Building up a new band from scratch is always a difficult decision for musicians. These new components not only have to match the intensity of their predecessors, but also put their own unique spin on the band to keep the music from sounding stale. While lesser musicians would consider throwing in the towel after the departure of band members, these musicians make this drastic transition feel seemless.
Aside from just having new members, these changes in personnel have not only led to the band having greater success, but have also granted them greater success thanks to the shakeup of the songwriting formula. Together with this new lineup, these bands have able to carry on with their music while still saying firmly rooted in their signature sound. Even when these groups were considered down and out, they found ways to not only survive but to thrive and come back better than ever.
10. Panic At The Disco
Anyone who went through an emo period in the 2000's tends to speak reverently about Panic at the Disco.
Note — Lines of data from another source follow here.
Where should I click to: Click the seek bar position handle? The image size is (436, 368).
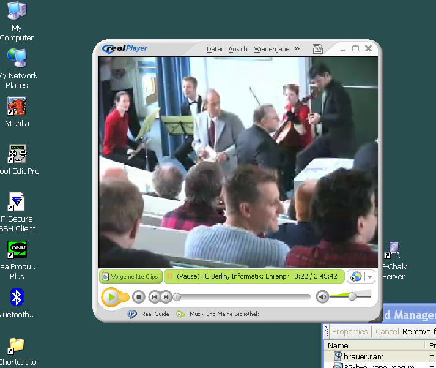[x=177, y=297]
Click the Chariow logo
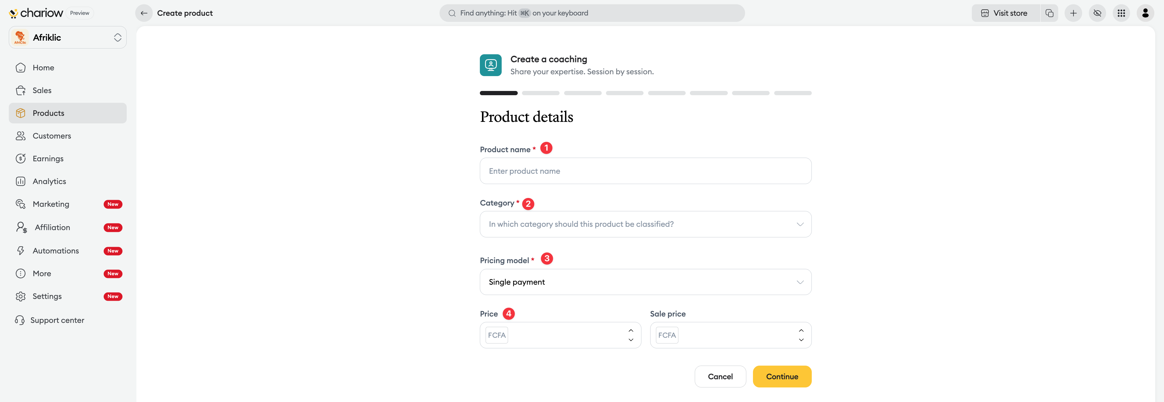 click(x=36, y=13)
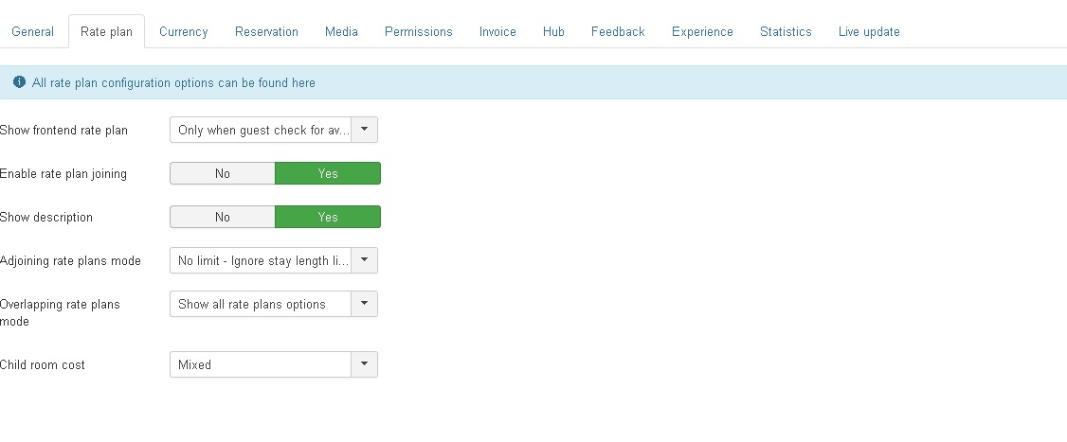Open the Permissions tab
1067x442 pixels.
[x=418, y=31]
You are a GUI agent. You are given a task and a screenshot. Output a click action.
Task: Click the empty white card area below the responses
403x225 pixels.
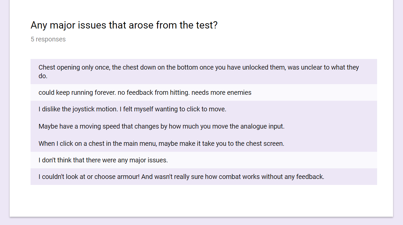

Even if you weren't into the Hot Topic friendly punk rock the band was playing, there was no escaping songs like "I Write Sins Not Tragedies" from being played everywhere.
As the band explored different styles though, tensions started to rise between the members after the album Pretty Odd. Once the tour cycle ended, both bassist Jon Walker and principal songwriter Ryan Ross abandoned the group. Though the band continued on for a while, all of the members tended to make their way out, leaving Brendon Urie as the only member of the band.
Instead of falling into obscurity, Urie has been able to make Panic at the Disco the perfect platform for his new artistic ventures. The songs still fall under the rock category, but everything is now done with extravagant arrangements that seem to call to mind the big band arrangements from the 20's if they were fed through an electronic lens.
With the band's last album Pray For the Wicked racing up the charts, Urie has shown his chops at being one of the greatest power pop musicians going right now. It's been a long time since the era of makeup and top hats, but the other side of the spectrum has been just as interesting with Urie behind the mic.